Необходимые действия:
(a) Ответьте на вопросы по тексту о мусульманских приходах:
(i) Где и когда обычно проходили собрания верующих?
(ii) Сколько верующих избрали муллу в селе Поповка в 1947 г.?
(iii) Что требовалось для проведения общего собрания верующих?
(b) Назовите все населенные пункты, упомянутые в тексте о мусульманских приходах.
(c) Продолжите текст о мусульманских приходах с того места, где он заканчивается.

Фрагмент для чтения:
- - -

Согласно документам чаще всего верующие собирались для пополнения состава исполнительного органа, ревизионной комиссии, избрания нового муллы и включения в состав двадцатки новых верующих14. За 15–18 лет существования мусульманских приходов со дня их регистрации и до закрытия такие собрания в разных общинах в среднем проводились раз в 3–4 года (Новые Зимницы, Аллагулово, Новые Тимерсяны, Татарский Калмаюр) и в 6–7 лет (Елховый Куст, Уразгильдино, Енганаево). Обычно собрания проходили в мечети «после молебна джума»15. Судя по неполным данным, численность верующих, присутствовавших на собраниях, сильно колебалась, например от 150 человек в селе Новые Зимницы в 1951 г. до 15 человек в 1960 г. в селении Новые Тимерсяны. Во многих случаях численность участников собраний невозможно установить: во-первых, она не всегда отражались в протоколах, а во-вторых, ни в одном деле не было обнаружено полного списка участников собрания с указанием фамилии и имени, как это обычно делалось в ходатайствах и решениях схода верующих в дореволюционное время.

Для проведения общего собрания верующих требовалось разрешение местных властей16. Но на практике этого сложно было добиться по многим причинам. К ним относятся и бюрократическая волокита властей, и общий курс религиозной политики советского государства, направленной на постепенное изживание религии из жизни граждан. Кроме того, текущий характер назревавших проблем в приходе предполагал их оперативное решение. В то же время тотальная регламентация государством деятельности мусульманской общины, а порой и просто мелочный контроль заметно осложняли жизнь приходов.

Иногда общие собрания верующих подменялись собраниями двадцаток. На это указывают косвенные данные, в частности, численность участников собрания, нередко не превышавшая 20–30 человек17. Фактически двадцатки концентрировали властные функции, из их состава, как правило, в дальнейшем формировались исполнительные органы и ревизионные комиссии. Кроме того, документы зафиксировали случаи, когда на собраниях двадцаток избирались муллы. В частности, в селе Поповка в 1947 г. верующие в числе 25 человек выбрали муллой Шарафетдина Сурутдина Шарафетдиновича.

В обязанности двадцатки входило заключение типового договора с местными органами власти по передаче мечети в бесплатное и бессрочное пользование общины. По сути, они были официальными учредителями религиозного объединения, своеобразным активом общины. Члены двадцатки несли материальную и уголовную ответственность за сохранность имущества мечети и соблюдение условий договора. В договоре фиксировались условия пользования мечетью – только для религиозных служб, обязанности по несению текущих расходов на содержание мечети, ведению финансовой документации по пожертвованиям, предоставления свободного доступа во внебогослужебное время представителей местных органов власти.

- - -

(Записи данных)
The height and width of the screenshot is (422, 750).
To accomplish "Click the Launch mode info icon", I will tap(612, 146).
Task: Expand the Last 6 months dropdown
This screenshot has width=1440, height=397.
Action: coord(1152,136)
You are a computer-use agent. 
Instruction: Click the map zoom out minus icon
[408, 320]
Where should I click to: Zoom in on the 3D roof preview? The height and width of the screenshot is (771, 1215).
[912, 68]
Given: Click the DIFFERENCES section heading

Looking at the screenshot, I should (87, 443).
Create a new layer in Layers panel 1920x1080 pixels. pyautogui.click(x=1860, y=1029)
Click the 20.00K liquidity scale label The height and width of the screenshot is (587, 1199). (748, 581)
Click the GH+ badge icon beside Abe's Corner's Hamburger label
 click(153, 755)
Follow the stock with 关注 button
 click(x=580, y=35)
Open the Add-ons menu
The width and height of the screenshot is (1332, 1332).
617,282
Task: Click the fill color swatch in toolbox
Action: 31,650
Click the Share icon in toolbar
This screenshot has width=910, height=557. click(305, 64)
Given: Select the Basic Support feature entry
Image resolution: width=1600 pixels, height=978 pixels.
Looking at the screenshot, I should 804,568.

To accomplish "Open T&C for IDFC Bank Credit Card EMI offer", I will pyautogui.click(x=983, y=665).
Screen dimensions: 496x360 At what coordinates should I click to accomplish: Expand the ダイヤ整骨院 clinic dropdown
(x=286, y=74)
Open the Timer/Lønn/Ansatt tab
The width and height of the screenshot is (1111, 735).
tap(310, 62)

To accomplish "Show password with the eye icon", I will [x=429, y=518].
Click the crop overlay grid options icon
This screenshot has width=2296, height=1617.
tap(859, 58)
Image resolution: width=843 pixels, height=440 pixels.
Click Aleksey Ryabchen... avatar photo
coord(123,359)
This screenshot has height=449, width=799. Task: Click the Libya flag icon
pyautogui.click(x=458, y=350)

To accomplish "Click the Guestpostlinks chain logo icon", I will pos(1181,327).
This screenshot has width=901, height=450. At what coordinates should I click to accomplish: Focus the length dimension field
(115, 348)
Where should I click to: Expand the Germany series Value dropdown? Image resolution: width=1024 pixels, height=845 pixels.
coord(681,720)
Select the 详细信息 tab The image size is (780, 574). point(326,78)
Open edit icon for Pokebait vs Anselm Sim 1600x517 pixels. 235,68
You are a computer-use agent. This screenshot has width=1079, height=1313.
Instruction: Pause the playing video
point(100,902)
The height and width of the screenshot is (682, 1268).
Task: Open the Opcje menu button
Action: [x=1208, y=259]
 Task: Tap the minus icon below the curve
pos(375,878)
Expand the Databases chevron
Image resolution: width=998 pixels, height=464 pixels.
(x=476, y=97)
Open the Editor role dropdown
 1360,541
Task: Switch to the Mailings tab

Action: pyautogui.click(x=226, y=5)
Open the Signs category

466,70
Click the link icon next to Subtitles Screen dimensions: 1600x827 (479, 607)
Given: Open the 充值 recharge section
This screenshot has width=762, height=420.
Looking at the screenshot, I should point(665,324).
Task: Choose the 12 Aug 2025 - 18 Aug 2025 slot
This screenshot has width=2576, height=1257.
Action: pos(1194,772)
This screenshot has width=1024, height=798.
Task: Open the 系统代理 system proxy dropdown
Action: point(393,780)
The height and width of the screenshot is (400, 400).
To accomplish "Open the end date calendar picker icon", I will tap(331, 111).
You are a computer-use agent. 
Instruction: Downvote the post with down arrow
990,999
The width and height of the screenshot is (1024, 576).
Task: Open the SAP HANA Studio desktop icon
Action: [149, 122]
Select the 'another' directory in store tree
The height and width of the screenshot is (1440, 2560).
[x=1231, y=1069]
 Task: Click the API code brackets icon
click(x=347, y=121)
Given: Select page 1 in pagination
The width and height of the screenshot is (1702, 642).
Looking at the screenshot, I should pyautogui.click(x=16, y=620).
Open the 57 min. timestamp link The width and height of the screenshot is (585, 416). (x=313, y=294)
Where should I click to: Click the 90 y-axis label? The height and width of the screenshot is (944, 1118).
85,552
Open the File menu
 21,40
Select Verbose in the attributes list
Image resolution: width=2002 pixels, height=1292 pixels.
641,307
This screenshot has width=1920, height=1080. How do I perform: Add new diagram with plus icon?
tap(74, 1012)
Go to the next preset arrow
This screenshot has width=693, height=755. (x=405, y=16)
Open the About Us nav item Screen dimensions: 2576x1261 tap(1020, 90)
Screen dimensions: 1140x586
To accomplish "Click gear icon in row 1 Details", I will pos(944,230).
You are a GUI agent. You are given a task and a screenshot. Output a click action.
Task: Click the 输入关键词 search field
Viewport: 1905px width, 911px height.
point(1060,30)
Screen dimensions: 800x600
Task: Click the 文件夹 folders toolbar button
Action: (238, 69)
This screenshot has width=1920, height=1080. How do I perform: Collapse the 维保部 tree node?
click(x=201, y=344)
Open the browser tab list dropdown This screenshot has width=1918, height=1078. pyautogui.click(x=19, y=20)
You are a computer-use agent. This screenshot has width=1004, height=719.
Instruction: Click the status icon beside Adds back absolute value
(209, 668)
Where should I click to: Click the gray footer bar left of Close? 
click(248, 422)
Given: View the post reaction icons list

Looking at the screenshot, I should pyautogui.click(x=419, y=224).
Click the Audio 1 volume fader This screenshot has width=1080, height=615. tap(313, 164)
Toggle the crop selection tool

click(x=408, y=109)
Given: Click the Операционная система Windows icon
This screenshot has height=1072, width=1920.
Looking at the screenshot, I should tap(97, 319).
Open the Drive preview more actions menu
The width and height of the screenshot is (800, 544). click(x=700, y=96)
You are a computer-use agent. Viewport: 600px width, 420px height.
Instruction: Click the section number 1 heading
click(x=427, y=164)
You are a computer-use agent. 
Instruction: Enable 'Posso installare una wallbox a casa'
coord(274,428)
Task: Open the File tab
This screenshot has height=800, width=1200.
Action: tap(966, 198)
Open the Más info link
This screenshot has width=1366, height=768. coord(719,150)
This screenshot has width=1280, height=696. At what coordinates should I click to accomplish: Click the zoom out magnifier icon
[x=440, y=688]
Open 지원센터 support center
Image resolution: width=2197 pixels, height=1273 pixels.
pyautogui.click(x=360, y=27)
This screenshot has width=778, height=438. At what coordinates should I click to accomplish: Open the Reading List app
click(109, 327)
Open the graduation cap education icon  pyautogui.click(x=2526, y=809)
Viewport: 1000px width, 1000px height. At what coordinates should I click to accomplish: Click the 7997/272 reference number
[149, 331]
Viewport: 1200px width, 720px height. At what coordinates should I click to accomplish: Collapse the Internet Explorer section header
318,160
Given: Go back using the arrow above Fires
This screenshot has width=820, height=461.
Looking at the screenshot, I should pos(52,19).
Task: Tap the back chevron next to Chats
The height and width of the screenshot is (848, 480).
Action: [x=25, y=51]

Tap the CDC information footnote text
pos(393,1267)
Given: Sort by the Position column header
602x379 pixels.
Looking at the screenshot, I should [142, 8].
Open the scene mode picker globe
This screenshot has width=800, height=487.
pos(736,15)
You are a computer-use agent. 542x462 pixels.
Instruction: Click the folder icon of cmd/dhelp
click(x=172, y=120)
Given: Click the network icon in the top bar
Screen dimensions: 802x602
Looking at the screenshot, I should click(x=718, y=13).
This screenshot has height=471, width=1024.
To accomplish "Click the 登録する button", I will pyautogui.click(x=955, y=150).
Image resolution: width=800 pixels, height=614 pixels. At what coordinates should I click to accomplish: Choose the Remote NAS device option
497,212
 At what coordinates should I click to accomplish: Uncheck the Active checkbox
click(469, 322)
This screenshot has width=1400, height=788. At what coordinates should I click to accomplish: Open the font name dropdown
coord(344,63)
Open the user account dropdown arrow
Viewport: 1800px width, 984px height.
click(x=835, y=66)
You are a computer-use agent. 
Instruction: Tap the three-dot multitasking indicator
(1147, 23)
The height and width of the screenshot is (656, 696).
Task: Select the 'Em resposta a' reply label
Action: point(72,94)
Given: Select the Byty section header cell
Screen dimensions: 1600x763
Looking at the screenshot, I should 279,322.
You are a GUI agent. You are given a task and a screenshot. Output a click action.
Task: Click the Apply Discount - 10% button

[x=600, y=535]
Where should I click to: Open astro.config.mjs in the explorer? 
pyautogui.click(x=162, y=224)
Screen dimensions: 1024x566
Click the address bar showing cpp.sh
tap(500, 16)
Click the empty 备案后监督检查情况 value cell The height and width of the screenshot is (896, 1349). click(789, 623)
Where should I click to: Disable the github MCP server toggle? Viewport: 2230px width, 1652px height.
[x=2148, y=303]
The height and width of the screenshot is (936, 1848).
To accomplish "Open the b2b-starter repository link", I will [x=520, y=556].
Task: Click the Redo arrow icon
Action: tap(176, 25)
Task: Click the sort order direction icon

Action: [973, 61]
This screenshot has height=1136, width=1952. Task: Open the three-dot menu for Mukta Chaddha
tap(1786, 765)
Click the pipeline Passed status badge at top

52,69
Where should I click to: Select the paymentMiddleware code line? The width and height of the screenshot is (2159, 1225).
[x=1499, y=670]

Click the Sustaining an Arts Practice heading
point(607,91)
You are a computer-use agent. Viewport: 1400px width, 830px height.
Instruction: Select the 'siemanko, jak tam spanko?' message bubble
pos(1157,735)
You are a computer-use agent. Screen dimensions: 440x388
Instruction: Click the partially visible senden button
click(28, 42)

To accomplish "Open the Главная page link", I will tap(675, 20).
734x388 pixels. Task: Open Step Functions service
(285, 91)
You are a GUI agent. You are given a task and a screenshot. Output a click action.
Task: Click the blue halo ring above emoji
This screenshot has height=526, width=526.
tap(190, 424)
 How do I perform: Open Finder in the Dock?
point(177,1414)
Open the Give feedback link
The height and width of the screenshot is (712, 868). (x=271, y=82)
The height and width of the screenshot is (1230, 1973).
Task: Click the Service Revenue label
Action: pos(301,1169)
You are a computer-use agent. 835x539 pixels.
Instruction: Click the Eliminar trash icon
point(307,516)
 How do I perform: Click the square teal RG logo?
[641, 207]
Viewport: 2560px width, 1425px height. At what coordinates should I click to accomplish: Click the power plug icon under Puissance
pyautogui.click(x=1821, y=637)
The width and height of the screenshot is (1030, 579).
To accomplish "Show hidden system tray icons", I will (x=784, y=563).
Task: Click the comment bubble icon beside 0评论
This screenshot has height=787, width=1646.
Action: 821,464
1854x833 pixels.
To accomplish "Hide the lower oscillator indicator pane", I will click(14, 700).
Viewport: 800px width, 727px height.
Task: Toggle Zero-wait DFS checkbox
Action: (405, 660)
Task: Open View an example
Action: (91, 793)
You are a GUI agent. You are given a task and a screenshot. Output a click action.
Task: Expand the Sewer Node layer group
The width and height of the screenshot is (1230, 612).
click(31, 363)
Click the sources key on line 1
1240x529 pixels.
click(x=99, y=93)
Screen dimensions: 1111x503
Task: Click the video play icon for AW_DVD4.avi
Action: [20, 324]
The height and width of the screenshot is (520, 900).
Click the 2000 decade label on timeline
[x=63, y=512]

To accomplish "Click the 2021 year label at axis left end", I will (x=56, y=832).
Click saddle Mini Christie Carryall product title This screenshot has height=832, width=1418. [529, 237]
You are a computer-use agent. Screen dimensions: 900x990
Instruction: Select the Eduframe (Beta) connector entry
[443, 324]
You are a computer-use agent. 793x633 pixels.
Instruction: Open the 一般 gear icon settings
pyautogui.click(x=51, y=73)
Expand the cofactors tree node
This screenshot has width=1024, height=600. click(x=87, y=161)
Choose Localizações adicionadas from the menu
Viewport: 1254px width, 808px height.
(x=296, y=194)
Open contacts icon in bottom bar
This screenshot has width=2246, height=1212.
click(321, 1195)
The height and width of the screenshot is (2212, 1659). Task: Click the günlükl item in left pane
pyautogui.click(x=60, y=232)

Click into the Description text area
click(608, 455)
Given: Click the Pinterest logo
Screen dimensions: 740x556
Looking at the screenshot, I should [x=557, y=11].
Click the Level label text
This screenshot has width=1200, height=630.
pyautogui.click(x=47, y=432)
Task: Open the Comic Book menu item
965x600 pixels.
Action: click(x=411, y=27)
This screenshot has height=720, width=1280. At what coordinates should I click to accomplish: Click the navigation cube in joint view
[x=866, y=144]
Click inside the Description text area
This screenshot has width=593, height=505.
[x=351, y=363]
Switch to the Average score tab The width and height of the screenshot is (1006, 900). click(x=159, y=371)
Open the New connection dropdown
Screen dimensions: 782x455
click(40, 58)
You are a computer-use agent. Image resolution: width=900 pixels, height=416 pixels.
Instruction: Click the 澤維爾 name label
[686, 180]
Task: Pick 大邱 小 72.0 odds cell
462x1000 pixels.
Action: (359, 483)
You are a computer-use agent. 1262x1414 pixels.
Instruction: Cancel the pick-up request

- - -

Ответы к упражнению:
(a)
(i) В мечети «после молебна джума».
(ii) 25 человек.
(iii) Разрешение местных властей.

(b) Новые Зимницы, Аллагулово, Новые Тимерсяны, Татарский Калмаюр, Елховый Куст, Уразгильдино, Енганаево, Поповка.

(c)
Как показывает анализ возрастного состава двадцаток, в 11 селениях Ульяновской области на момент регистрации в 1946­–1947 гг. преобладали верующие пожилого и пенсионного возраста. Всего их насчитывалось 174 человека в возрасте 60–89 лет, что составляло 54%. 124 человека, или 40% всех членов двадцатки, образовывали верующие в возрасте 40–59 лет. Самую малочисленную возрастную группу верующих 20–39 лет составляли 20 человек, или 6% от общего числа двадцаток.

Профессиональный состав двадцаток полностью определялся местом жительства верующих в сельской местности. Подавляющее большинство членов двадцаток были колхозниками. Всего в 13 мусульманских общинах их насчитывалось 286 человек, а доля на 1946–1947 гг. составляла 80%. Хотя в ряде мусульманских общин – селений Уразгильдино и Старое Тимошкино – колхозники в 2–4 раза уступали в численности представителям других профессий. Пять процентов в двадцатках приходилось на единоличников – 18 человек. Остальные верующие были сторожами (10 человек), конюхами (9 человек), инвалидами (9 человек), плотниками (7 человек), рабочими (4 человека), кузнецами (3 человека), пчеловодами (2 человека), агротехниками (2 человека), пожарными (2 человека).

На момент регистрации 1946–1947 гг. численность двадцаток равнялась 22–30 человек, а в среднем она составляла 28 человек. К 1954 г. в 11 мусульманских общинах численность двадцаток сократилась на 2–8 человек, но при этом была не менее двадцати человек. Только в общине р. п. Старое Тимошкино от прежнего состава в 25 человек осталось всего 7 верующих.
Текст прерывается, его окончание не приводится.